Was für ein Heimdebüt des Schwenninger Neuzugangs David Ullström! Gegen Nürnberg erzielte der Schwede (Mitte) nicht nur seinen ersten Treffer für die Wild Wings, sondern setzte dazu auch als Vorbereiter einige Akzente. Foto: Roland Sigwart

Die Wild Wings haben am Freitagabend in der DEL daheim gegen Nürnberg mit 5:2 einen wichtigen Sieg eingefahren und ihren Aufwärtstrend bestätigt. Perfekt verlief die Heimpremiere für Schwenningens Neuzugang David Ullström.

Die Schwenninger brannten im ersten Drittel vor rund 3000 Zuschauern gleich ein Feuerwerk ab. Die erste Strafe nutzten die Wild Wings in der 3.Minute zum 1:0 durch Phil Hungerecker. Kurios war dabei, dass der gebürtige Lüneburger den Treffer gegen seinen jüngeren Bruder Leon erzielte, der im Nürnberger Tor steht.

3:0 nach dem ersten Abschnitt

Doch weiter mit dem Feuerwerk der Neckarstädter: Brandon DeFazio und Sebastian Uvira besaßen gleich nach dem 1:0 gute Möglichkeiten zur Resultatsverbesserung. Dafür sorgte ausgerechnet dann Schwenningens Neuzugang David Ullström mit dem 2:0. Alex Trivellato hatte von der blauen Linie abgezogen – der Schwede ("Ich möchte hier einer der Unterschiedsspieler sein") vollendete. Die Gastgeber drückten weiter aufs Gas, agierten positiv-aggressiv.
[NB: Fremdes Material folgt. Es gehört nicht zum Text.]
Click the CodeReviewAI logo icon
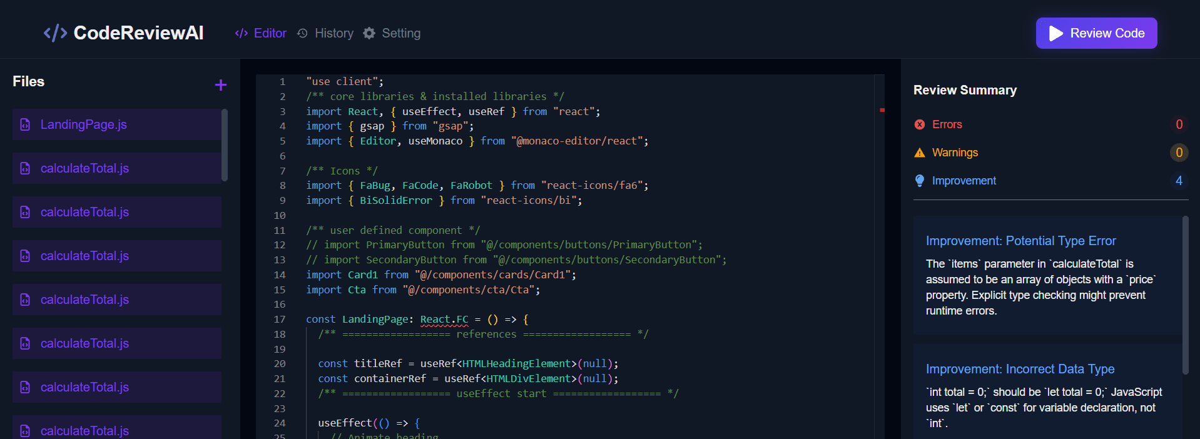 (55, 33)
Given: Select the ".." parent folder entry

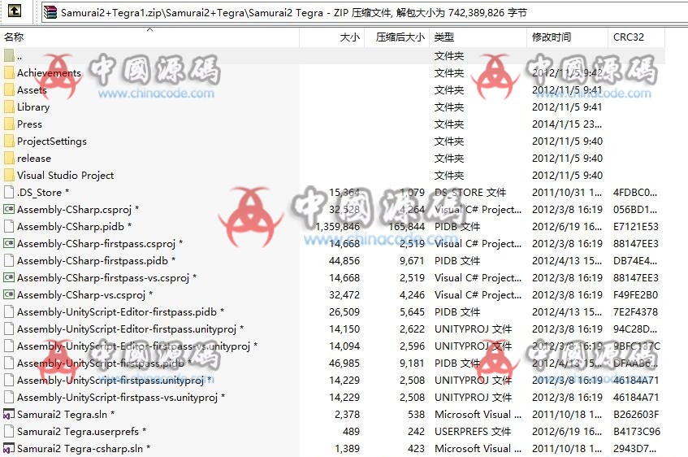Looking at the screenshot, I should click(19, 56).
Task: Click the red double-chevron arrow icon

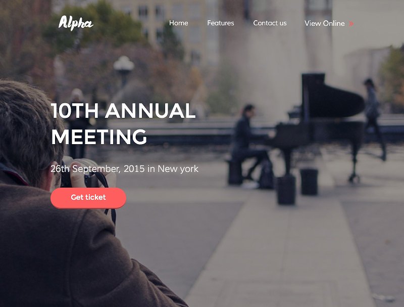Action: pyautogui.click(x=351, y=24)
In der 15.Minute fiel das 3:0 durch John Ramage – David Ullström verbuchte hier einen Assistpunkt. Und die Ice Tigers? Sie saßen im ersten Abschnitt nicht nur zuviel auf der Strafbank (acht Minuten), sondern bekamen gegen hart stürmende Wild Wings in den ersten 20 Minuten spielerisch kaum Luft zum Atmen.
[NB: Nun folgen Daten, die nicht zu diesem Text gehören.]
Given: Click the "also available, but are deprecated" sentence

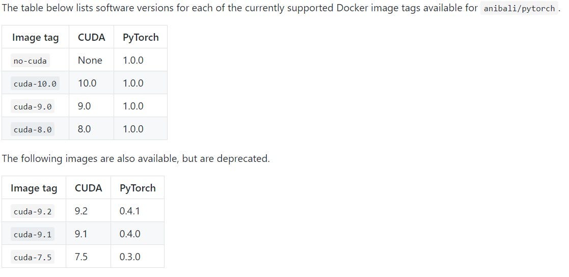Looking at the screenshot, I should click(x=136, y=158).
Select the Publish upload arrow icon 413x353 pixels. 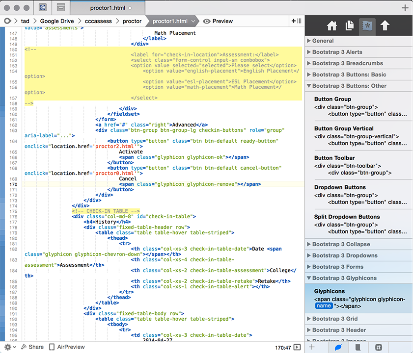(385, 26)
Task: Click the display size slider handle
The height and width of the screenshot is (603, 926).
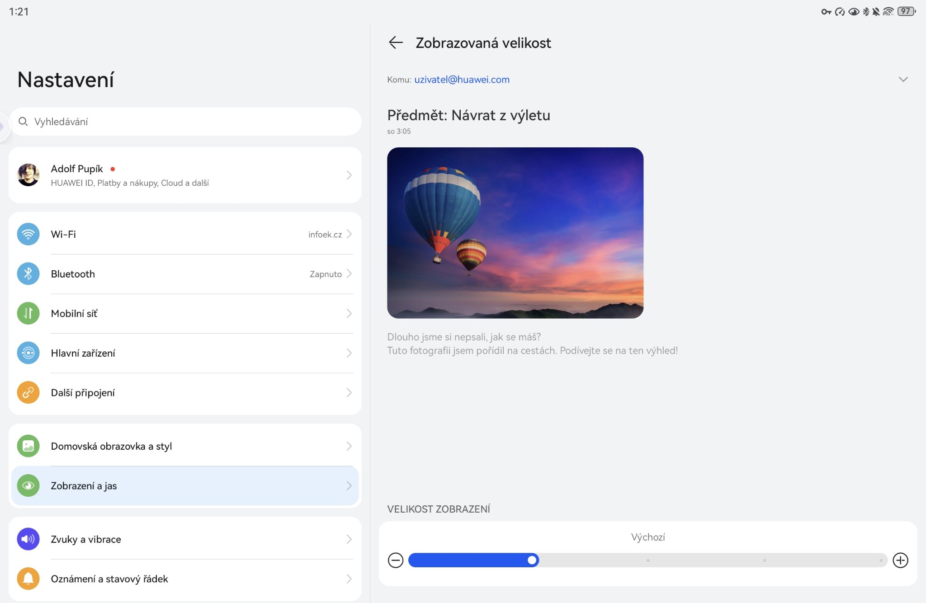Action: click(532, 561)
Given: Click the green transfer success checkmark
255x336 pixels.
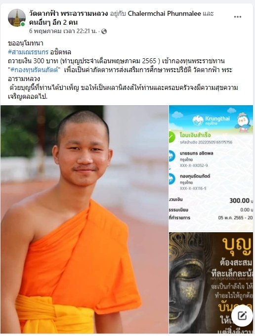Looking at the screenshot, I should (x=171, y=137).
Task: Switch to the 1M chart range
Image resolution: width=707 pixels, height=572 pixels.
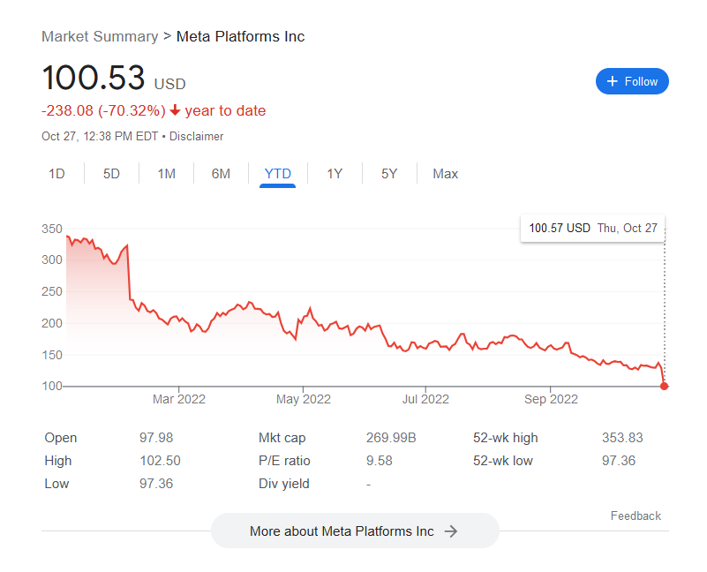Action: click(x=167, y=174)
Torschütze Phil Hungerecker lobte sein Team in der ersten Pause: "Wir haben viel Verkehr vor dem Nürnberger Tor gemacht. Das war ein großer Schlüssel für die drei Tore."

Das zweite Drittel

Im zweiten Abschnitt standen sich die Ice Tigers mit ihren zu vielen Strafbank-Besuchen erst einmal weiter im Weg. Für die Wild Wings erzielte Ken André Olimb in der 36. Minute das 4:0. Erneut zählte David Ullström zu den Vorbereitern. In der letzten Phase des Mitteldrittels wurden die Gastgeber allerdings nachlässig und ließen noch zwei Treffer der Franken durch Patrick Reimer und Rick Schofield zum 4:2 zu.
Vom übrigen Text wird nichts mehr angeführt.